→ **Exercise**
Copy out only the span from the line with "1024x610 pixels." to the end of the data, both ends kept, word for word.

Data records:
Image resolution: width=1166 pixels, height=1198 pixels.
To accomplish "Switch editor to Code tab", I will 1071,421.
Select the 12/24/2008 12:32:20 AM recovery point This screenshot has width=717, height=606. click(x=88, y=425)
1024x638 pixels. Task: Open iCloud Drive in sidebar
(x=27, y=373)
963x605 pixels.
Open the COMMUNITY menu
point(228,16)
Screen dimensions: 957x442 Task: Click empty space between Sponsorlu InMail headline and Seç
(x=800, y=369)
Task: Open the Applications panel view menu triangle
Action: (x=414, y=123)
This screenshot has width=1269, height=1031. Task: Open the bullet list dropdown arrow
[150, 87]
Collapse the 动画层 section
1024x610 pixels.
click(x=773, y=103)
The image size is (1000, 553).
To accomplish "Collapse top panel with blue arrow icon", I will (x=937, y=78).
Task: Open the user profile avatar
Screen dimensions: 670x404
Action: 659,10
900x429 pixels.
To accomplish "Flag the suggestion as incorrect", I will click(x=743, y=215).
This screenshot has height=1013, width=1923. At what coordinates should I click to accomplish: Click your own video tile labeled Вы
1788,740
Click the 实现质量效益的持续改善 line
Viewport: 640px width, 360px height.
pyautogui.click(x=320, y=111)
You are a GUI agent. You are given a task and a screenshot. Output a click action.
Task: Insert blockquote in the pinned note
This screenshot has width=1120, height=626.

→ **Answer area**
1024x610 pixels.
click(x=773, y=103)
The image size is (1000, 553).
To accomplish "Collapse top panel with blue arrow icon", I will (x=937, y=78).
Task: Open the user profile avatar
Screen dimensions: 670x404
Action: 659,10
900x429 pixels.
To accomplish "Flag the suggestion as incorrect", I will click(x=743, y=215).
This screenshot has height=1013, width=1923. At what coordinates should I click to accomplish: Click your own video tile labeled Вы
1788,740
Click the 实现质量效益的持续改善 line
Viewport: 640px width, 360px height.
pyautogui.click(x=320, y=111)
You are a GUI agent. You are given a task and a screenshot. Output a click action.
Task: Insert blockquote in the pinned note
This screenshot has width=1120, height=626.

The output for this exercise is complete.